How I Respond to Easter Greetings

It’s that time of year again – there’s a major Christian holiday with vast cultural reach in America.  Pagans like me celebrated the Spring Equinox last week, but many of the people in our lives are excited for their religious observations this weekend.  There isn’t a big Jewish population where I live, so the default on everyone’s lips is, “Happy Easter!”

Unless you’re someone like me.  It’s like Christmastime all over again.

I’ve come up with several ways to respond that don’t give away my actual religious identity and lack any antagonism.  Nobody means to be a jerk.  While “Merry Christmas” has definitely become a political statement to some, everyone who wished me a Happy Easter as I left work or kickboxing genuinely meant well.

The most common exchange:

Them: Happy Easter!

Me: Thanks!  Have a good weekend!

Sometimes people ask questions.  Those have required some quick thinking, but I’ve got some stock phrases ready now.  I’ve become skilled at equivocating.

Them: Is your daughter excited for Easter?

Me: She loves anything that involves candy.

*

Them: Is your daughter excited for the Easter bunny?

Me: She loves rabbits.

*

Them: Are you taking your daughter to any egg hunts?

Me: We went to one last weekend.  (They don’t need to know it was part of a Spring Equinox celebration.)

*

Them: Any Easter plans?

Me: Relaxing!  (They usually say something like, “Me too!”)

*

 

I’m not ready to explicitly tell people, “Actually, I don’t celebrate Easter,” especially at work.  I have to really, really trust someone to say that.

Have you given any vague answers related to Easter questions?  I’d love to see them.

3 thoughts on “How I Respond to Easter Greetings

  1. It’s SO much more work to have to equivocate all the time!

    If it’s a well intentioned “Happy Easter” from a stranger, I’ll just let it go. If it’s someone who I see and talk to on a daily or weekly basis. I’ll thank them with a friendly reminder that I don’t celebrate. Friends or relatives should bloody well know better, and will probably earn themselves the ‘raised eyebrow’ for their efforts.
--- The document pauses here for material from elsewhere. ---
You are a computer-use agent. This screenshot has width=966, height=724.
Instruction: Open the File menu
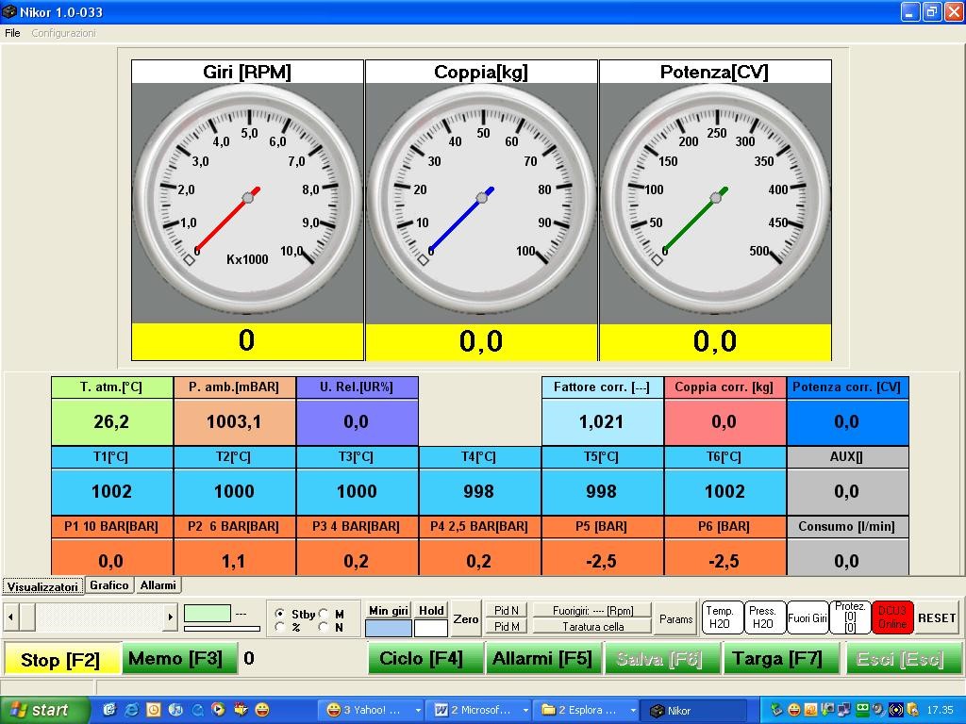pyautogui.click(x=12, y=31)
  2. Yeah, I have the same policy with people I don’t know well enough to both explaining things to. My mom wishes me both a happy equinox & a happy easter (which she seems to think of as a spring holiday anyway…she’s more of an animist/pantheist so hey it works 😉

  3. Remember on Twitter the other day? When I mentioned people have never wished me a happy Easter before?

    I had to leave the house on Sunday in order to pick up food for our cat and in both cars I rode in/out and at the animal hospital I was wished several “Happy Easter”s. Hoisted.